On Fri, Jul 23, 2010 at 2:55 PM, Benjamin Root <ben.root at ou.edu> wrote:
> On Fri, Jul 23, 2010 at 4:18 PM, Lutz Maibaum <lutz.maibaum at gmail.com>
> wrote:
>>
>> On Jul 23, 2010, at 1:12 PM, Keith Goodman wrote:
>> > On Fri, Jul 23, 2010 at 1:01 PM, Benjamin Root <ben.root at ou.edu> wrote:
>> >> On Fri, Jul 23, 2010 at 2:53 PM, Keith Goodman <kwgoodman at gmail.com>
>> >> wrote:
>> >>> That's a good point. Are all these considered "bugs"?
>> >>>
>> >>> - Switch code and doc to use rmse
>> >>> - Integer bug
>> >>> - Select initial centroids without replacement
>> >>
>> >> My vote is yes, although I am not 100% convinced that the integer bug
>> >> should
>> >> be changed because it may cause breakage with those who have been
>> >> depending
>> >> on integer output.
>> >
>> > Maybe just make a ticket for now for the integer problem? Lutz, do you
>> > want to make the ticket?
>>
>> I have opened a ticket (#1246). An easy and safe fix would be to simply
>> add a statement to the docstring that warns the user about clustering
>> integer data.
>>
>> > It would be nice to find a simple problem that gives the wrong
>> > centroids due to the sum of dist bug.

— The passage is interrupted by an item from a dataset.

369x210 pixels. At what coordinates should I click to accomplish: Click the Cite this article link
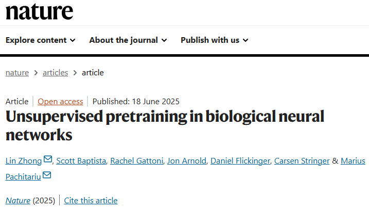[x=91, y=201]
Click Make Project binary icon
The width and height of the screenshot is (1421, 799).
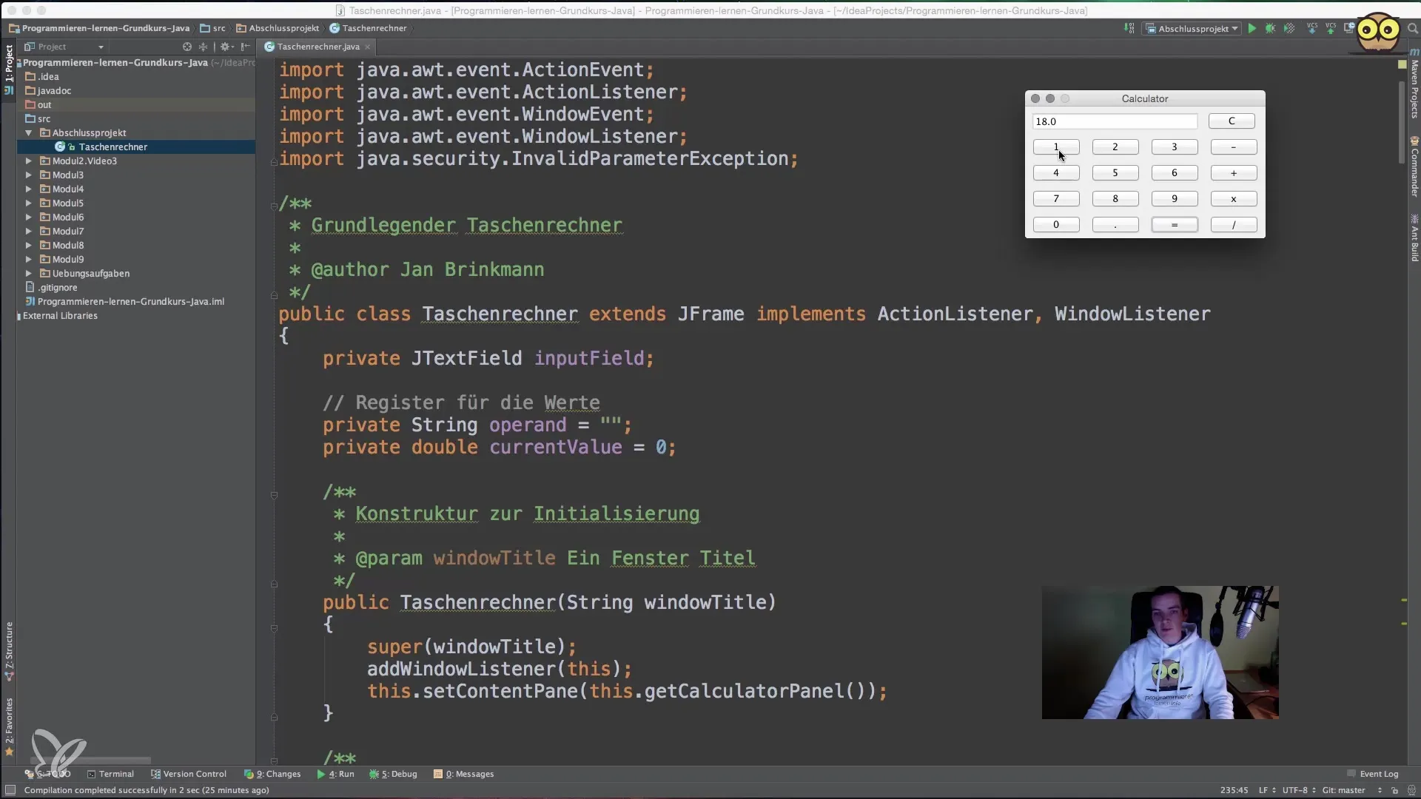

We could use that for a unit
>> > test of the fix. The example given earlier in the thread returns the
>> > right centroid. I guess we need a ticket for this one too.
>>
>>
>> Actually, it not entirely clear to me anymore what the bug is. According
>> to the k-means Wikipedia page, the objective function that the algorithm
>> tries to minimize is the total intra-cluster variance (the sum of squares of
>> distances of data points from cluster centroids). However, the two steps of
>> the iteration (assignment to centroids, and centroid update) use regular
>> distances and means. Is this not what the current code is doing?
>>
>
> Which is why I have been saying that there is no bug here because the code
> is technically correct.  A mean of regular distances is a sum of squared
> distances that has been divided.  The only reason why the current code is
> not returning the correct answer for the given example is that it never
> tries 3 as a centroid value.  This is a different issue.
>
> [snip]
>
>> One issue I see is that the documentation mentions that k-means tries to
>> minimize distorition, defined as the sum of distances, which (at least
>> according to the Wikipedia page) is not correct, because it tries to
>> minimize the sum of squared distances.
>>
>
> Exactly... the documentation is wrong.  Kmeans works to minimize the sum of
> squared distances.  How you define distances is up to you, so long as it
> satisfies the triangle inequality.  And, as far as I can see, the code is
> doing exactly this using euclidean distance.

My understanding is that the problem is the stopping condition. Each
iteration lowers the sum of squares but iteration stops when the mean
non-squared distance is below a threshold.